From English 'jinx' (a charm or spell), ultimately from Greek iynx, the wryneck bird used in magic.
Few names carry as much mythological freight in a single syllable as Jinx. The word descends from "jynx," the Latin and Greek name for the wryneck bird (Jynx torquilla), a creature whose eerie, serpentine neck movements made it a prized instrument in ancient love magic and cursing rituals. Ancient Greek witches would fasten the bird to a spinning wheel to cast binding spells — the "iynx" — and from this practice the word for a hex entered the Western vocabulary.

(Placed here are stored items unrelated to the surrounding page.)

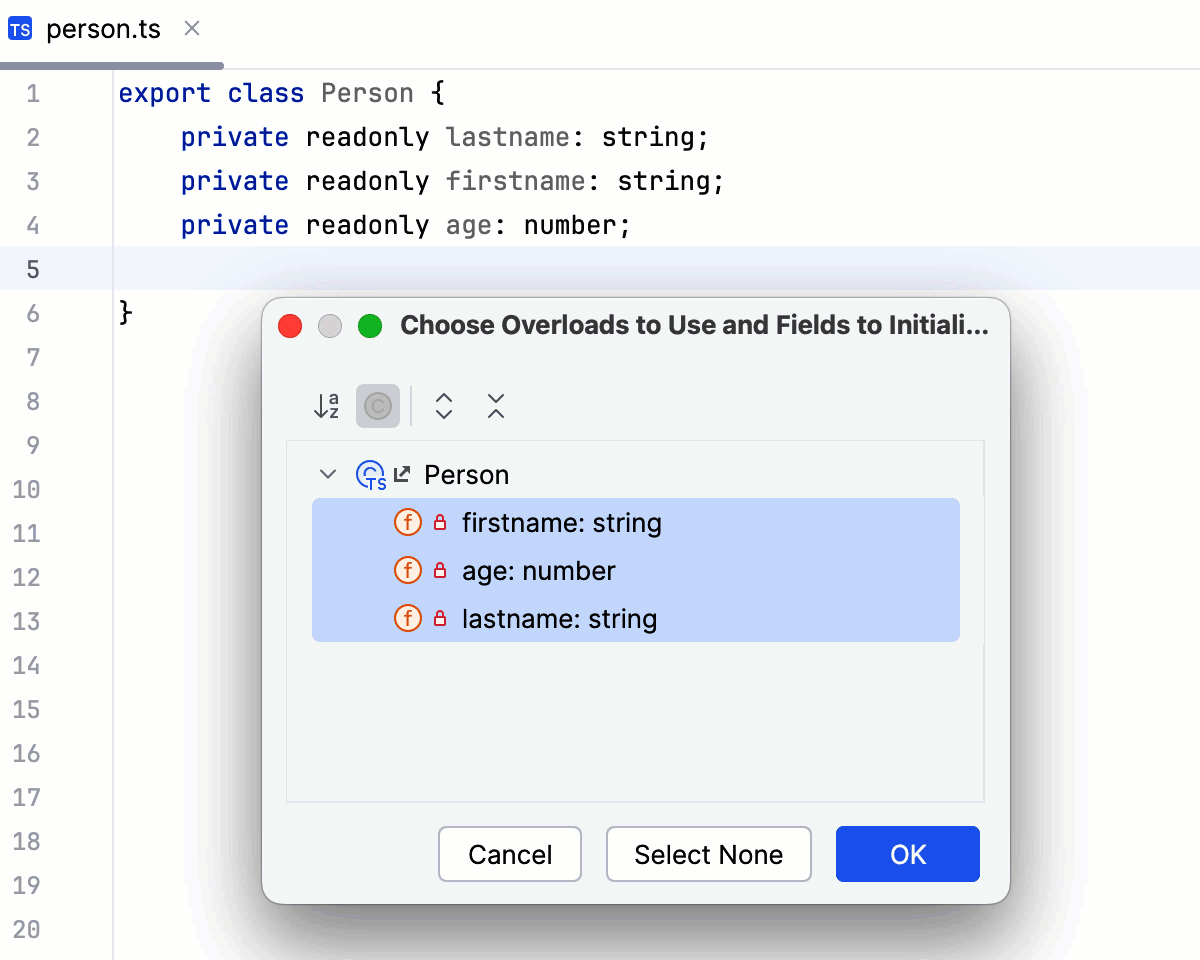Viewport: 1200px width, 960px height.
Task: Select the alphabetical sort icon
Action: (325, 406)
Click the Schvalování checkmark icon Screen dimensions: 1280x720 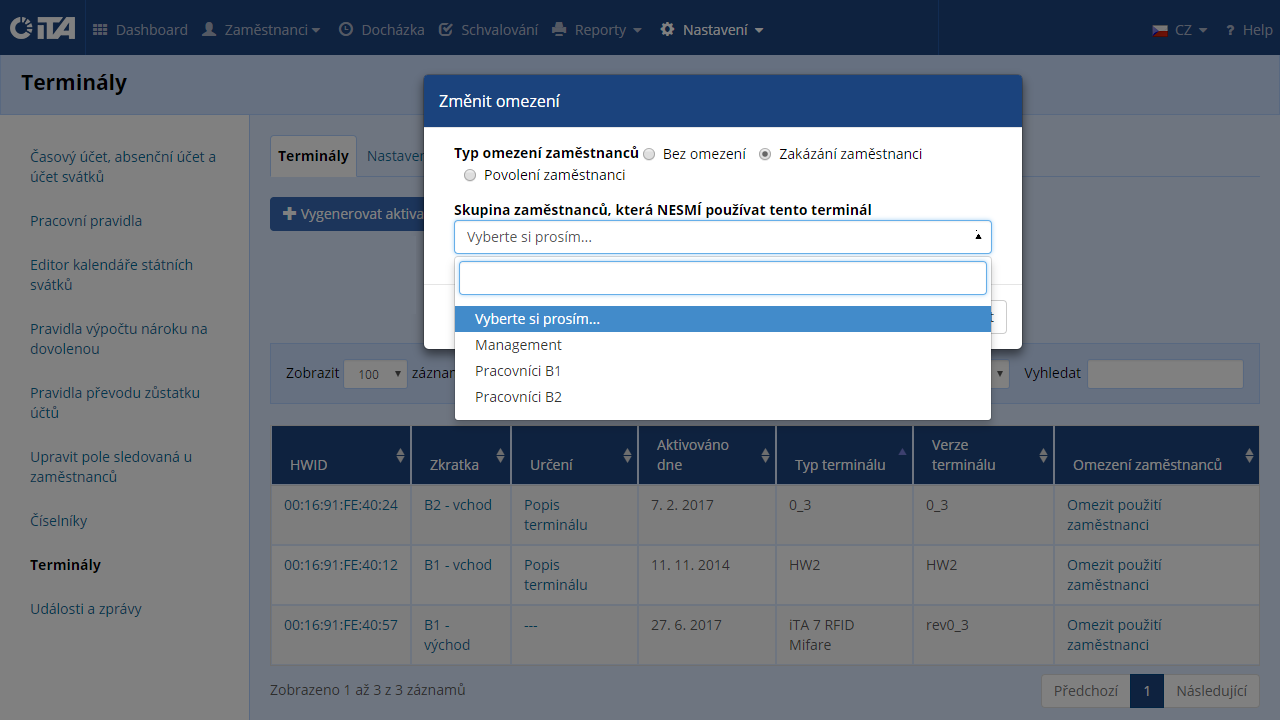pyautogui.click(x=446, y=30)
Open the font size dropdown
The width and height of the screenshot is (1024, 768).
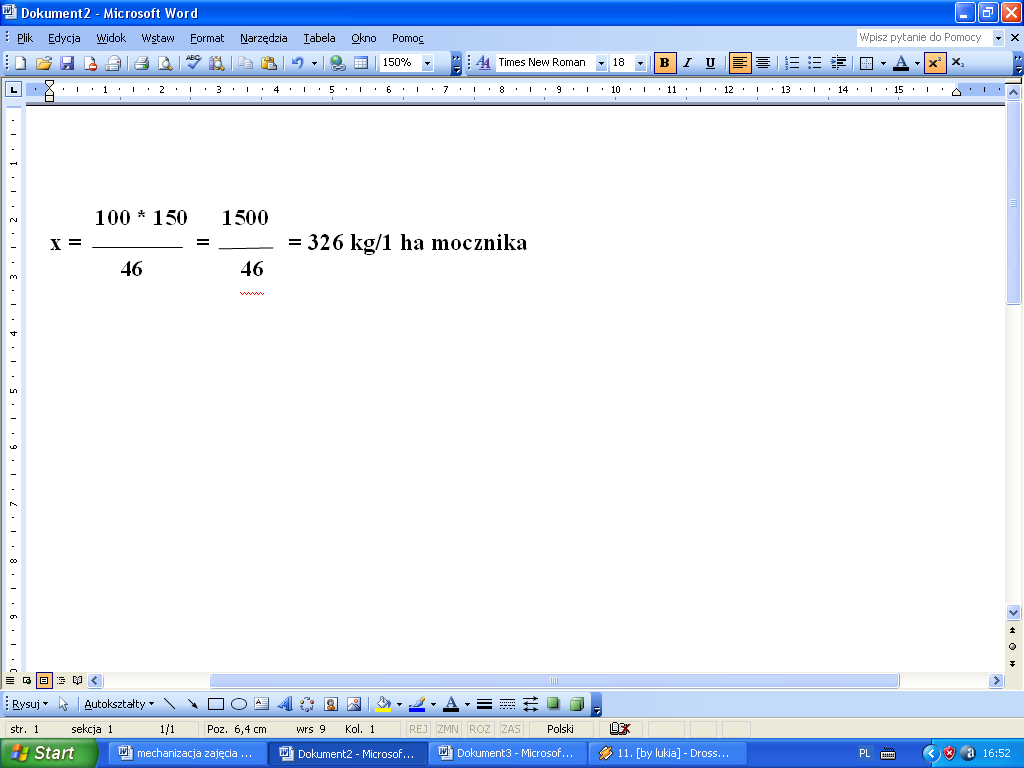coord(640,63)
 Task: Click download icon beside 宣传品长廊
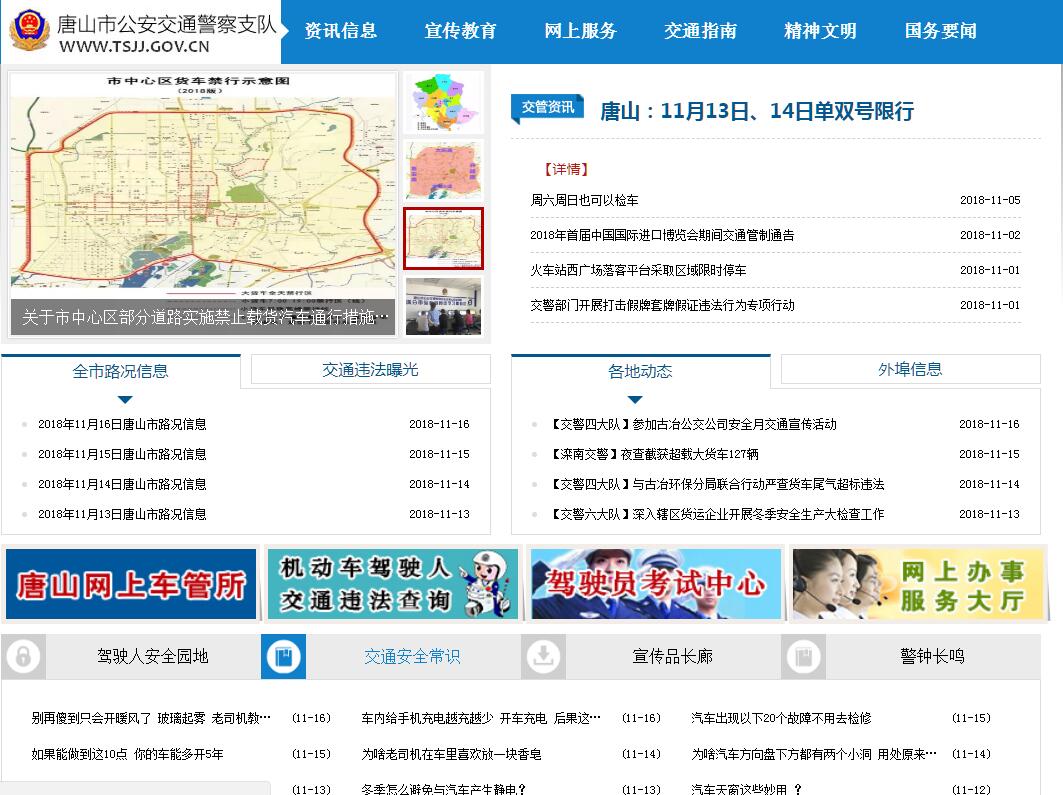click(543, 656)
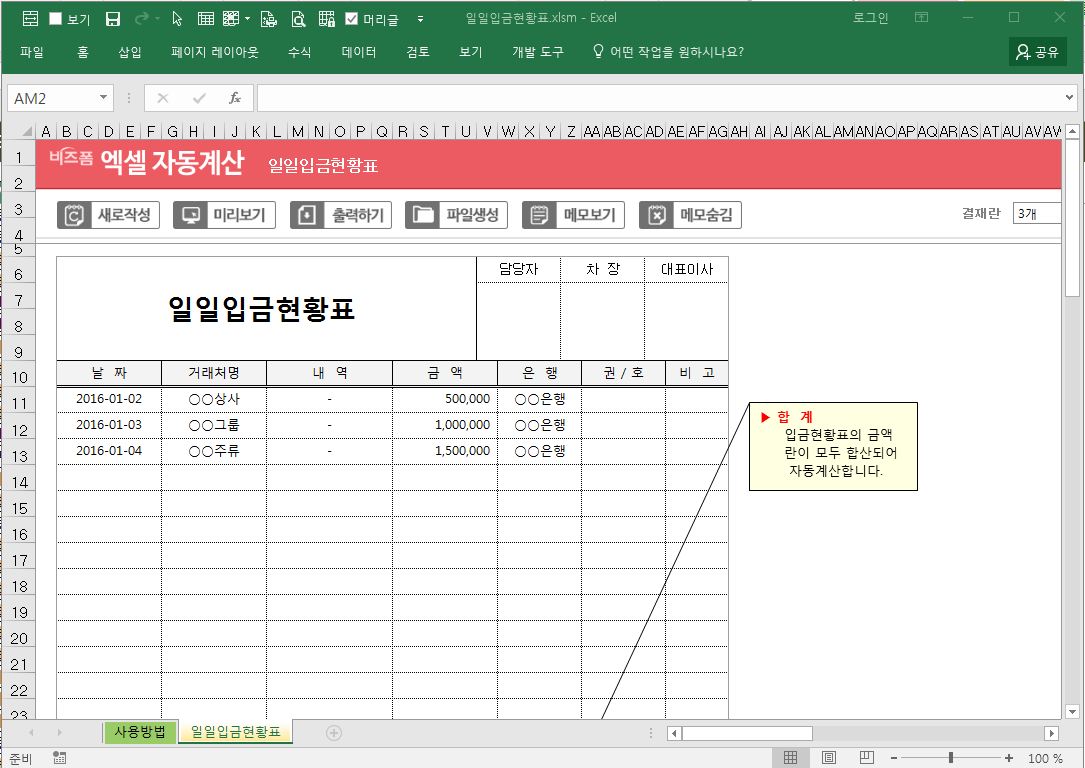
Task: Open the 결재란 3개 dropdown
Action: coord(1036,213)
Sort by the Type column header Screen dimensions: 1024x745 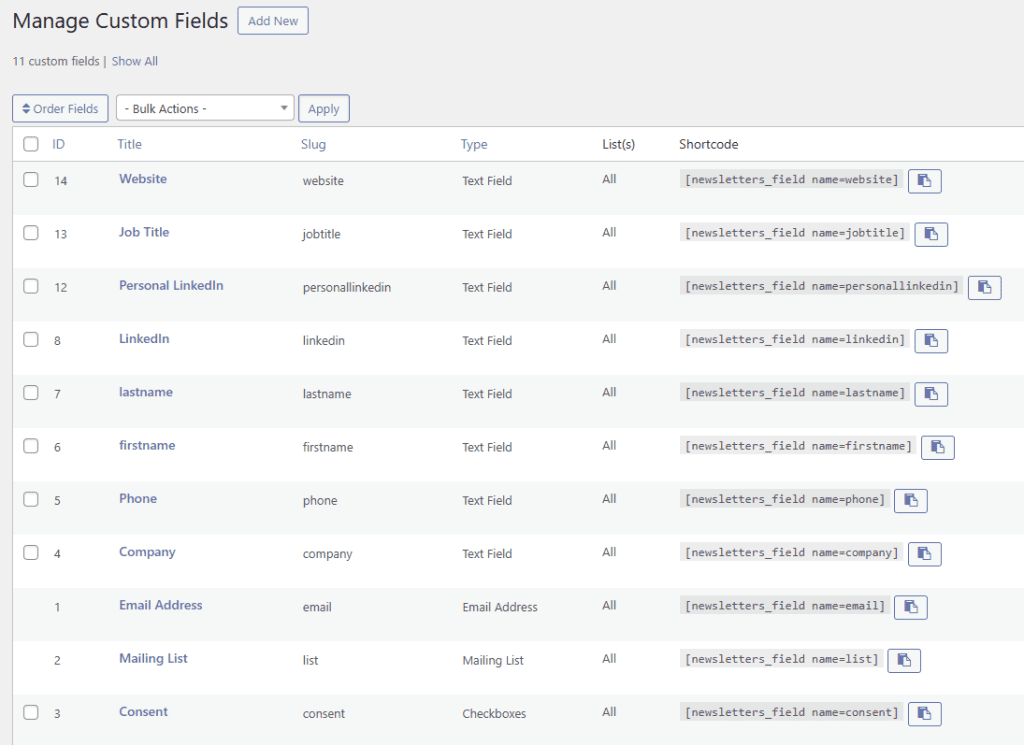[474, 144]
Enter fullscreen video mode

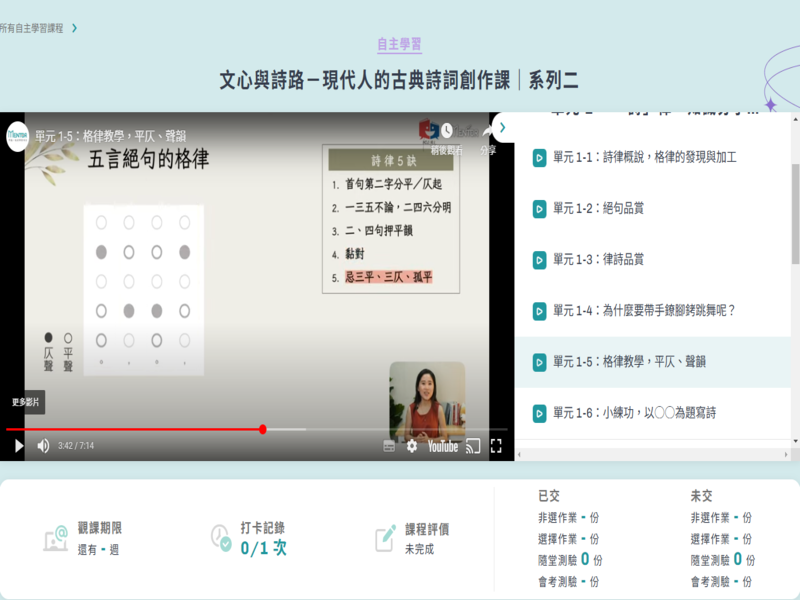(x=496, y=446)
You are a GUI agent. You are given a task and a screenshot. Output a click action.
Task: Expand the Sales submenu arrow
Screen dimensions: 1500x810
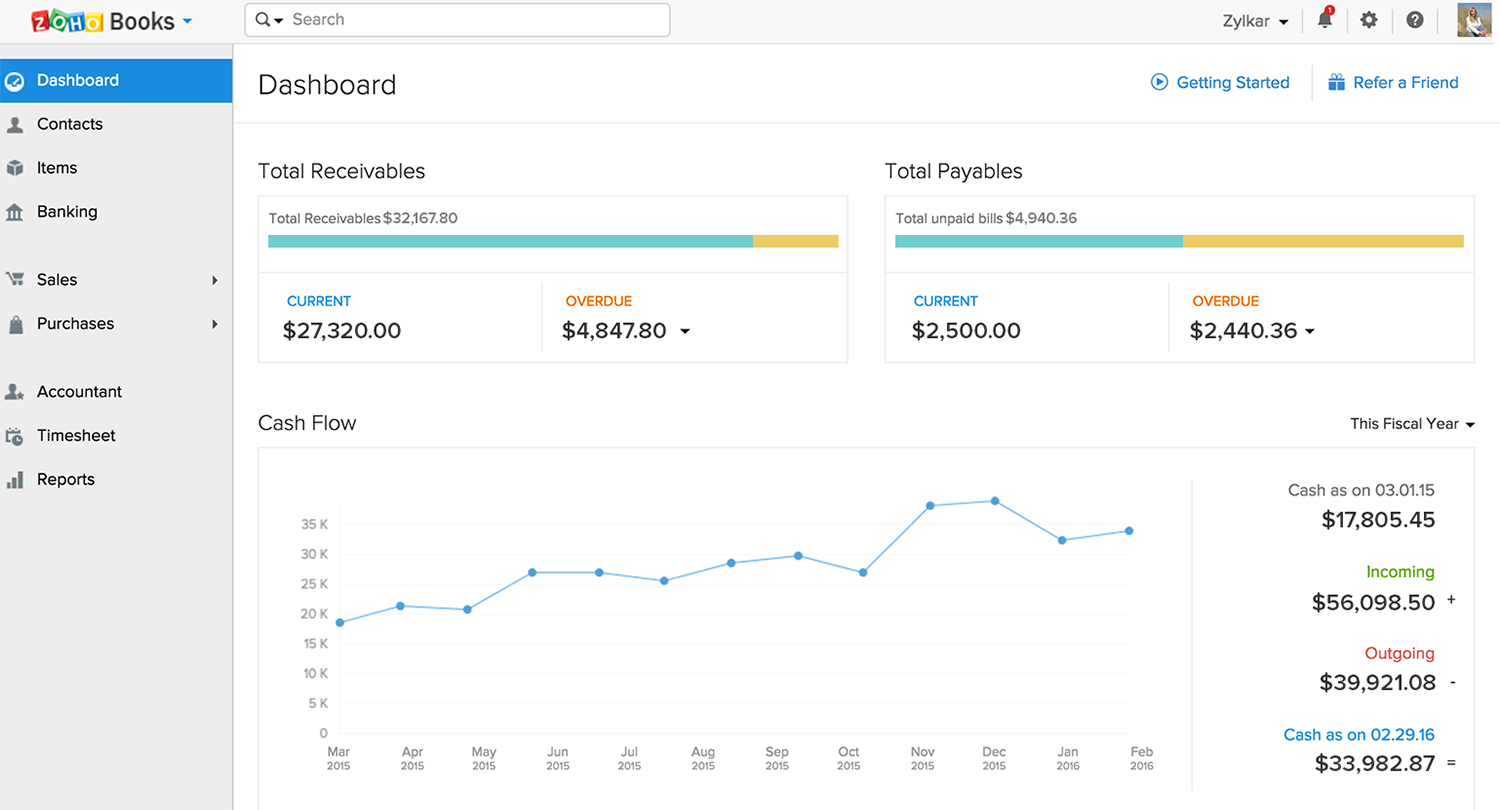[x=214, y=280]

As a personal name Jinx took root in twentieth-century America, riding the same irreverent wave that gave us Lucky, Bucky, and Sunny. The actress Jinx Falkenburg, a 1940s pinup and radio personality, lent it mainstream visibility, and the name became a byword for a certain devil-may-care glamour. It received a sharp cultural boost in 2002 when the Bond film "Die Another Day" introduced Jinx Johnson, played by Halle Berry — a character whose name announced both danger and charm.
Today Jinx occupies an interesting double life: it is the name of beloved fictional villains (the DC Comics sorceress, the "League of Legends" champion), yet it also functions as a genuine, joyfully nonconforming given name. Parents choosing Jinx tend to embrace its bite, its brevity, and its refusal to apologize for itself.